■ Work to complete ■
The required output is the lines from the one with "Task: Click the 価格 column header" through the end of the data, repeated verbatim, with no pictures included.

■ Records supplied ■

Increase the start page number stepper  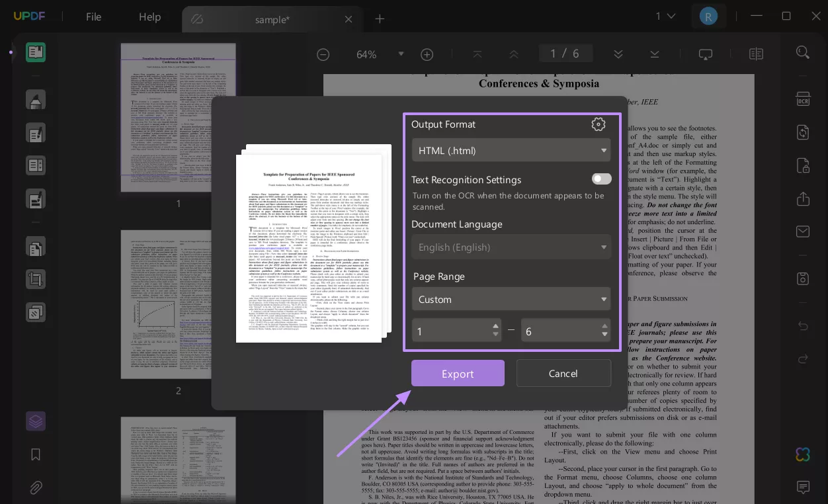click(495, 326)
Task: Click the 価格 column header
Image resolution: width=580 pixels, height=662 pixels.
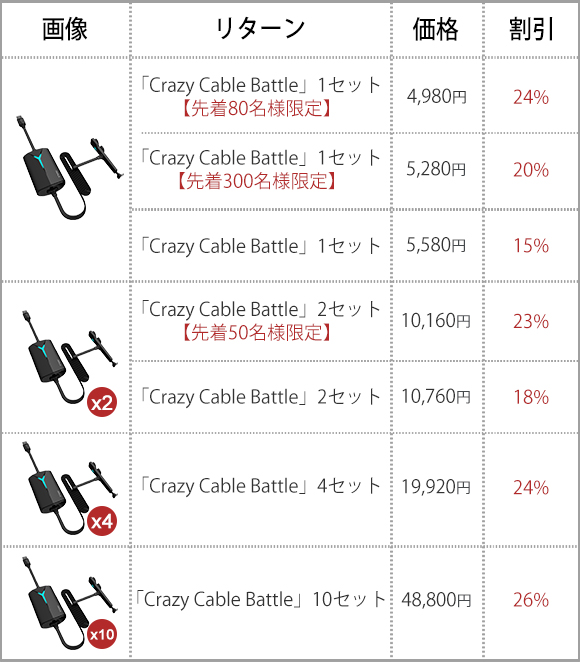Action: 435,29
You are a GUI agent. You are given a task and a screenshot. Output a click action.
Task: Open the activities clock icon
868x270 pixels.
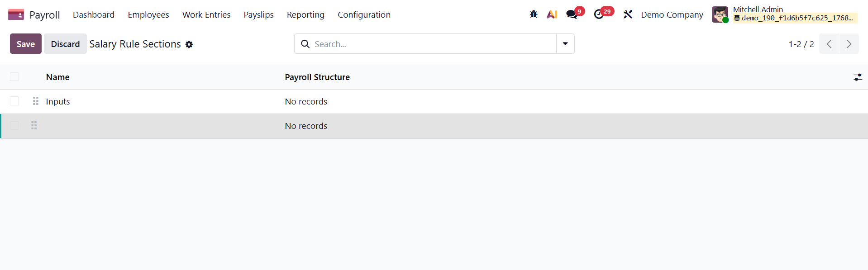coord(599,14)
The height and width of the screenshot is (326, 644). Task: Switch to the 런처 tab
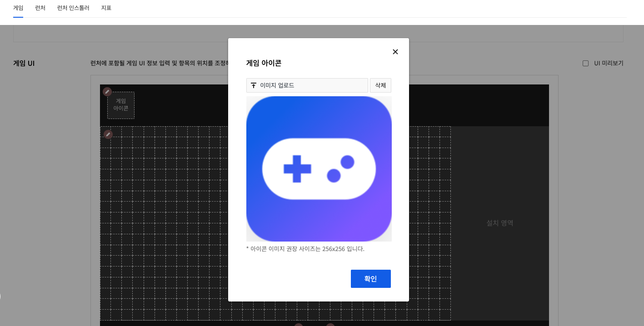pyautogui.click(x=40, y=8)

■ Solution to this problem ■
Task: Click the 価格 column header
Image resolution: width=580 pixels, height=662 pixels.
Action: 435,29
You are a GUI agent. You are given a task and a screenshot. Output a click action.
Task: Open the activities clock icon
868x270 pixels.
coord(599,14)
The height and width of the screenshot is (326, 644). Task: Switch to the 런처 tab
pyautogui.click(x=40, y=8)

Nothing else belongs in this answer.